Notice that this density plot has a spike, or mode, at zero. Although this mode appears to be diffuse, this is an artifact of the way that density plots are created. In fact, it is a pulse, as can be seen from a histogram.

plt = data(σbatch) * mapping(:value) * AoG.histogram(;bins=100)
draw(plt; axis=(;title="Parametric bootstrap estimates of σ_batch"))

A value of zero for the standard deviation of the random effects is an example of a singular covariance. It is easy to detect the singularity in the case of a scalar random-effects term. However, it is not as straightforward to detect singularity in vector-valued random-effects terms.

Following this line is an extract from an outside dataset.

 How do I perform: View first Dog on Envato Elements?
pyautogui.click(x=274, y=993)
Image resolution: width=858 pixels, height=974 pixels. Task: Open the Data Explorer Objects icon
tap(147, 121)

For example, if we bootstrap a model fit to the sleepstudy data

sleepstudy = MixedModels.dataset(:sleepstudy)
msleep = fit(MixedModel, @formula(reaction ~ 1 + days + (1 + days | subj)),
             sleepstudy)

	Est.	SE	z	p	σ_subj
(Intercept)	251.4051	6.6323	37.91	<1e-99	23.7805
days	10.4673	1.5022	6.97	<1e-11	5.7168
Residual	25.5918

sampsleep = parametricbootstrap(MersenneTwister(666), 10_000, msleep);
dfsleep = DataFrame(sampsleep.allpars);
first(dfsleep, 10)

10 rows × 5 columns

	iter	type	group	names	value
	Int64	String	String?	String?	Float64
1	1	β	missing	(Intercept)	252.488
2	1	β	missing	days	11.0328
3	1	σ	subj	(Intercept)	29.6185
4	1	σ	subj	days	6.33343
5	1	ρ	subj	(Intercept), days	0.233383
6	1	σ	residual	missing	22.4544
7	2	β	missing	(Intercept)	260.763
8	2	β	missing	days	8.55352
9	2	σ	subj	(Intercept)	20.8064
10	2	σ	subj	days	4.32891

the singularity can be exhibited as a standard deviation of zero or as a correlation of ±1.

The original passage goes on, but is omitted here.